Laut Oberstaatsanwalt René Seppi seien nicht geeignete Haltewinkel verbaut und „eigenmächtige Schweißerarbeiten“ getätigt worden. Danach habe kein ausreichender Korrosionsschutz bestanden. Viele Jahre später, am 13. November 2020, kam es zur Katastrophe. Als die 66-jährige Anne Mutz auf dem Weg zu ihrer Mutter mit ihrem VW Polo auf der A3 unterwegs war, löste sich eine der 2,50 mal 5,30 Meter großen Betonplatten. Die Frau wurde in ihrem Auto erschlagen und starb noch vor Ort.

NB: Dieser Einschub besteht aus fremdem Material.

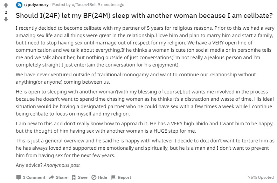
Task: Click the '75% Upvoted' indicator
Action: (261, 177)
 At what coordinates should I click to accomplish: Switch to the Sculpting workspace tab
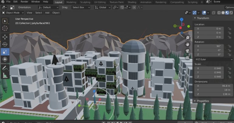coord(85,2)
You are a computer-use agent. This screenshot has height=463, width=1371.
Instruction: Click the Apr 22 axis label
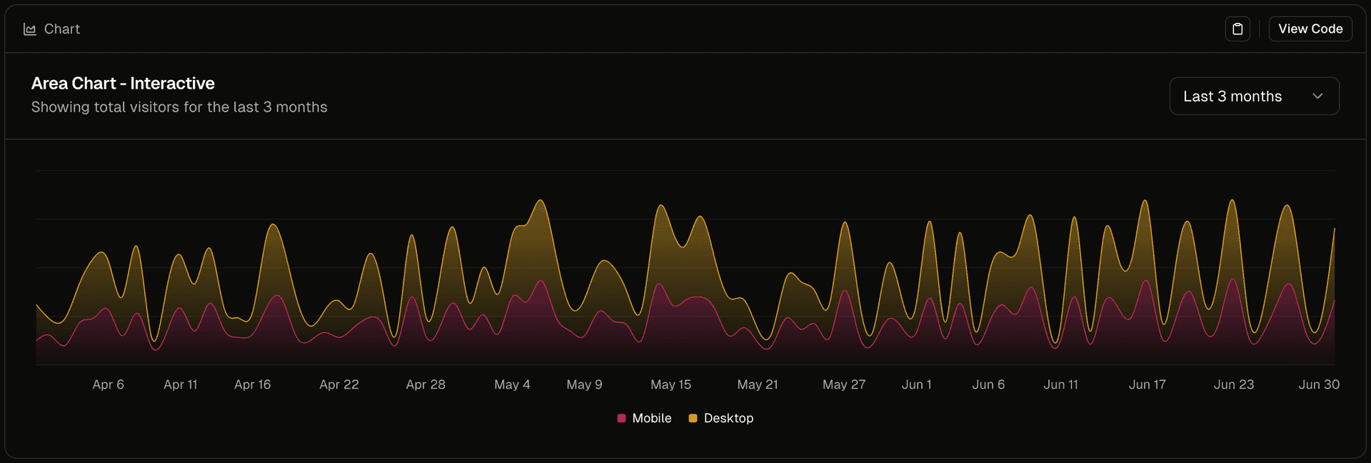click(339, 384)
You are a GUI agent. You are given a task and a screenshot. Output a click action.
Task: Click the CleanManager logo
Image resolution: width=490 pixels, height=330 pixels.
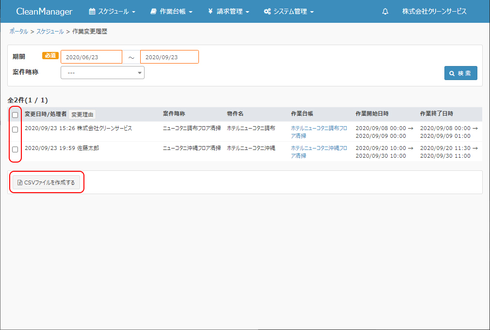point(44,12)
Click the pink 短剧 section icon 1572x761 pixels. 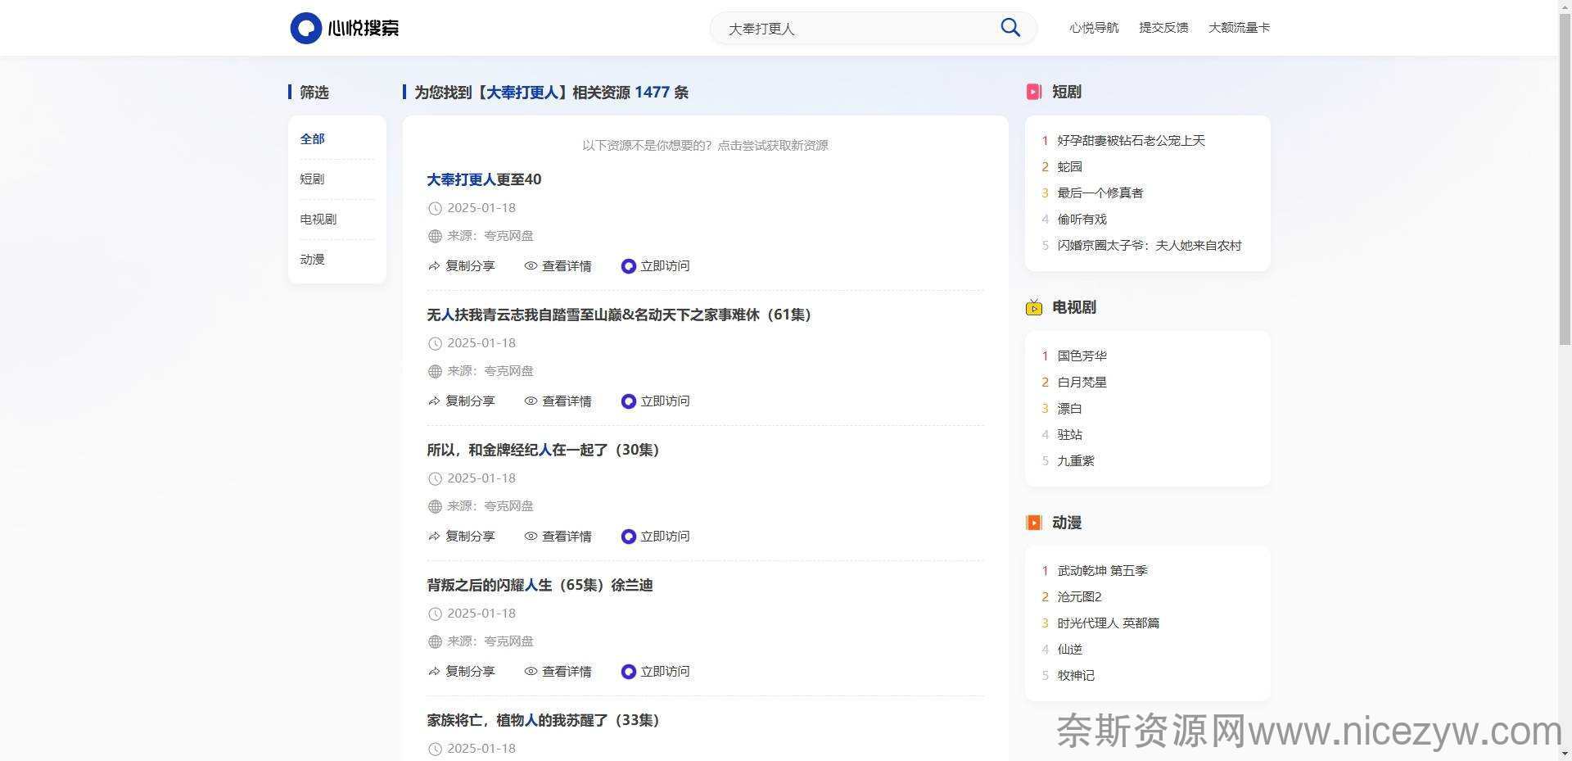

Richterin Sibylle Grassmann führte am Montag aus, dass nicht nachweisbar sein könnte, dass die Angeklagten positive Kenntnis von der fehlenden Tagfähigkeit der Betonwand-Halterungen gehabt hätten. Der gegen den Oberbauleiter gerichtete Anklagevorwurf eines vorsätzlichen Tötungsdeliktes durch Unterlassen habe sich nicht bestätigt. Verteidigerin Kerstin Stirner hatte den Vorwurf immer als abwegig bezeichnet. Zumal der Mandant die A3 diese Stelleselbst regelmäßig befahren hätte.
Köln: Mögliche Schuld steht einer Einstellung nicht entgegen
Mit Rücksicht auf den Zeitablauf von rund zwölf Jahren zwischen Montage und der Tragödie, der Vielzahl der im Nachgang zur Montage nicht vorgenommenen Überprüfungen durch Dritte sowie der Gegebenheiten einer Großbaustelle mit verschiedensten beteiligten Gewerken, so das Landgericht, stehe eine Schwere der Schuld der Angeklagten einer vorläufigen Einstellung des Strafverfahrens nicht entgegen. Die relativ hohe Geldbuße beseitige zudem das öffentliche Interesse.
Dass die Anregung zur Einstellung vom Staatsanwalt kam, überrascht nicht. René Seppi hatte bereits beim Prozessauftakt signalisiert, auch bereitwillig von der Anklageschrift abweichende Beweisergebnisse zu akzeptieren: „Und wenn sich am Ende des Tages herausstellen sollte, dass es ein tragisches Unglück war, dann war das eben so.“ Zumindest ein vorsätzliches Handeln konnte nun ausgeschlossen werden. Die Angeklagten sind, trotz der Geldauflagen, weiterhin nicht vorbestraft.